[Start of section]
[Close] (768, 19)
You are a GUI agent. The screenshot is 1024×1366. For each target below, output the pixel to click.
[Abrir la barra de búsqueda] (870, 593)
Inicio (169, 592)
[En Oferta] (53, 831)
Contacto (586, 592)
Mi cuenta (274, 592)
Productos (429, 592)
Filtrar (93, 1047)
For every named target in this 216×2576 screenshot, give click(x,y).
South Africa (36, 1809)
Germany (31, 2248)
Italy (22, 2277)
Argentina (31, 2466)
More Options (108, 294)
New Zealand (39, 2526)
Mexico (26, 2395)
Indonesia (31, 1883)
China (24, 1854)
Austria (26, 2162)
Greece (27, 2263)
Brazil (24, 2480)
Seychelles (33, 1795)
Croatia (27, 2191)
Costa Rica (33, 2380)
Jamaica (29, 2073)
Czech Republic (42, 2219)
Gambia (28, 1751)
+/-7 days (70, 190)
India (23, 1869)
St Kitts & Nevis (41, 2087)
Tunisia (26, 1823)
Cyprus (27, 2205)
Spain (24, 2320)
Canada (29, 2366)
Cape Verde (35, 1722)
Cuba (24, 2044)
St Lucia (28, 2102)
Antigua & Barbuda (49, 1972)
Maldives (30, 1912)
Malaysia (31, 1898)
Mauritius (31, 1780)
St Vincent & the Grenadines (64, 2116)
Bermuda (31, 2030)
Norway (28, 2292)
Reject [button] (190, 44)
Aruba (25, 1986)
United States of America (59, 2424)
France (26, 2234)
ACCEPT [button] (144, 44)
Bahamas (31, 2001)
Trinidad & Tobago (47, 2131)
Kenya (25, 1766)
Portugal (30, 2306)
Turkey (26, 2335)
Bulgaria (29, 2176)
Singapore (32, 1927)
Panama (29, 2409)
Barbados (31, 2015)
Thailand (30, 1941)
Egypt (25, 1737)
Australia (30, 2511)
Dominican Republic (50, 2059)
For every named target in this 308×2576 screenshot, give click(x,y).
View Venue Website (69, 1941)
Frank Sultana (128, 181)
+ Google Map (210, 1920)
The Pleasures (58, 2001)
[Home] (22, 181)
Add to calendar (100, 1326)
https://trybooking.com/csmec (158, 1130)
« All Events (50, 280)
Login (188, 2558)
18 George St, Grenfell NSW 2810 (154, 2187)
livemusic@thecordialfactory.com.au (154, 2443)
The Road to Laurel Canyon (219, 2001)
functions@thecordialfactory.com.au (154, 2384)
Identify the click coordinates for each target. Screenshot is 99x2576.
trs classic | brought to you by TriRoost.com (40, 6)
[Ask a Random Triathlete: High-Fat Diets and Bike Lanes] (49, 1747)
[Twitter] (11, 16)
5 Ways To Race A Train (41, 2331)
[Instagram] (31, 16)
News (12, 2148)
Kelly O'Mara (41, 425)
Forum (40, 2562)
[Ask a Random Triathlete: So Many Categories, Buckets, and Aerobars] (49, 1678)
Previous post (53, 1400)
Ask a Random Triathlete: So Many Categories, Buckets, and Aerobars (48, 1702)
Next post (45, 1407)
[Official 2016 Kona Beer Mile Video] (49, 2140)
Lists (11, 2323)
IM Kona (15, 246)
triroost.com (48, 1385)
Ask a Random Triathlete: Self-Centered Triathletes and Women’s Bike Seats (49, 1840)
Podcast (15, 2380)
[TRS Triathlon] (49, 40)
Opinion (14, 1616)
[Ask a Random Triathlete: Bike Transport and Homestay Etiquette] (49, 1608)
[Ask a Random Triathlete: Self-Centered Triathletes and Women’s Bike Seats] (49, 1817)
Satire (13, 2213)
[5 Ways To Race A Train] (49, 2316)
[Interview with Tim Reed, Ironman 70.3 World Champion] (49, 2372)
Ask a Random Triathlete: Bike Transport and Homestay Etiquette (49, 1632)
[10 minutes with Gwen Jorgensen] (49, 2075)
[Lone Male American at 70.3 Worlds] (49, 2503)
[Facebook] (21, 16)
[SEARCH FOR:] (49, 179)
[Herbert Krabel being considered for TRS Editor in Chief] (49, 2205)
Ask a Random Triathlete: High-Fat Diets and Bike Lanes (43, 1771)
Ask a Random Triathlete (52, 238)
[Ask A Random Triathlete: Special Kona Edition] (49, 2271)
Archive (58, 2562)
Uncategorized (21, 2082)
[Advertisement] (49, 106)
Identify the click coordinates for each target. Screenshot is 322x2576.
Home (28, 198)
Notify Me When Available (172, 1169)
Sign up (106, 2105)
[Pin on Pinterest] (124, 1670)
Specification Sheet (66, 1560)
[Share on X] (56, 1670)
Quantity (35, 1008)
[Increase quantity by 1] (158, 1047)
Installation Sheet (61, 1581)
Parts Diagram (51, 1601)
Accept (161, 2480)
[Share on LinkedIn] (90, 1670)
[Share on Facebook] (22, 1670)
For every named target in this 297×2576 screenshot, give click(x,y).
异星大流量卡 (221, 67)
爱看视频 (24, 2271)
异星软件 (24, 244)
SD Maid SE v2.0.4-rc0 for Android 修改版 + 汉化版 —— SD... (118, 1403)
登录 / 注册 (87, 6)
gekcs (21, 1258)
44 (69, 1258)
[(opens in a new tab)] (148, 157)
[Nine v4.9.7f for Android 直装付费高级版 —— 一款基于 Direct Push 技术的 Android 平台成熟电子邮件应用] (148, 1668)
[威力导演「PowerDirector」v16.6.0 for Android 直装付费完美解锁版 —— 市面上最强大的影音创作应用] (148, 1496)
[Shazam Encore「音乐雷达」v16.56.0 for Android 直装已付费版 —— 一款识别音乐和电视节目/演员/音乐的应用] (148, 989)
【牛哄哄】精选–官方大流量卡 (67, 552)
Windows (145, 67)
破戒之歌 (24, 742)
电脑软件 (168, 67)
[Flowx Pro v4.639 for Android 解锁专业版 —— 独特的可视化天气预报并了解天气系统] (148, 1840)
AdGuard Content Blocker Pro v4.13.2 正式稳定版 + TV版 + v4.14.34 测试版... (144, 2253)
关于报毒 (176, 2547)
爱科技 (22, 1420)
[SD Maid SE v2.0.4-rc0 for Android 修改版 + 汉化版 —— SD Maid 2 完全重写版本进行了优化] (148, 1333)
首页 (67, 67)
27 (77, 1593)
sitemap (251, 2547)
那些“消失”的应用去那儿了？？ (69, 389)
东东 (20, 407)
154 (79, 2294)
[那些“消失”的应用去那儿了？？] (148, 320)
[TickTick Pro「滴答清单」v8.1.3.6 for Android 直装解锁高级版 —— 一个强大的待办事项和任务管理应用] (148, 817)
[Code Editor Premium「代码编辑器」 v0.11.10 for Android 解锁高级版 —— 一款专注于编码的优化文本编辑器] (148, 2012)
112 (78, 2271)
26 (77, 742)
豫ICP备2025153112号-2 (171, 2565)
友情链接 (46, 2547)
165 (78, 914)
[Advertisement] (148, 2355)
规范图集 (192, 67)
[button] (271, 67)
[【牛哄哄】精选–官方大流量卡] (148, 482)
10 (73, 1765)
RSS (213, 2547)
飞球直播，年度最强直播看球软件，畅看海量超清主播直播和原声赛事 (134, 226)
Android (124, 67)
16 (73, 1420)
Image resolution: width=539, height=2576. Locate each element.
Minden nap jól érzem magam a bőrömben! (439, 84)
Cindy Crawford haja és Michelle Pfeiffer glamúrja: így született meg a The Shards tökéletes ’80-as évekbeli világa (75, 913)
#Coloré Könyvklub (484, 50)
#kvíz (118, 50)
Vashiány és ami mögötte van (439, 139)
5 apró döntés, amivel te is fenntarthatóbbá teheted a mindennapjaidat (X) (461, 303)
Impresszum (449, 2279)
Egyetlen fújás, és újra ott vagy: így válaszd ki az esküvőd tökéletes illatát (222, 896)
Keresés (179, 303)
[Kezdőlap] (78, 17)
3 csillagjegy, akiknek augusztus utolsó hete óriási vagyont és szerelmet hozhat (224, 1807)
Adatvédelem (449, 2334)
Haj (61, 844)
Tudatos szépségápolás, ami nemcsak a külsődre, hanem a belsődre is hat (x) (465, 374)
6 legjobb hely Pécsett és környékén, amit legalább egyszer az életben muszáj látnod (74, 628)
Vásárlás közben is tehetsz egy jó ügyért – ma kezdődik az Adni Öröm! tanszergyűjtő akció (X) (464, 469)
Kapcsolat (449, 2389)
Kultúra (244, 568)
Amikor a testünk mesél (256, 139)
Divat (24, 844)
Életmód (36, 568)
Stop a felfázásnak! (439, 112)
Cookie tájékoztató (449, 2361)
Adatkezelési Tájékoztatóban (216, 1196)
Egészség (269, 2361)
[End of section]
What this task involves: With the line holding "triroost.com (48, 1385)" as the first and the line holding "[Herbert Krabel being" as the last, please transcribe exactly the lines of the material above in that range and nothing else.

Problem solution:
triroost.com (48, 1385)
Ask a Random Triathlete: Self-Centered Triathletes and Women’s Bike Seats (49, 1840)
Podcast (15, 2380)
[TRS Triathlon] (49, 40)
Opinion (14, 1616)
[Ask a Random Triathlete: Bike Transport and Homestay Etiquette] (49, 1608)
[Ask a Random Triathlete: Self-Centered Triathletes and Women’s Bike Seats] (49, 1817)
Satire (13, 2213)
[5 Ways To Race A Train] (49, 2316)
[Interview with Tim Reed, Ironman 70.3 World Champion] (49, 2372)
Ask a Random Triathlete: Bike Transport and Homestay Etiquette (49, 1632)
[10 minutes with Gwen Jorgensen] (49, 2075)
[Lone Male American at 70.3 Worlds] (49, 2503)
[Facebook] (21, 16)
[SEARCH FOR:] (49, 179)
[Herbert Krabel being considered for TRS Editor in Chief] (49, 2205)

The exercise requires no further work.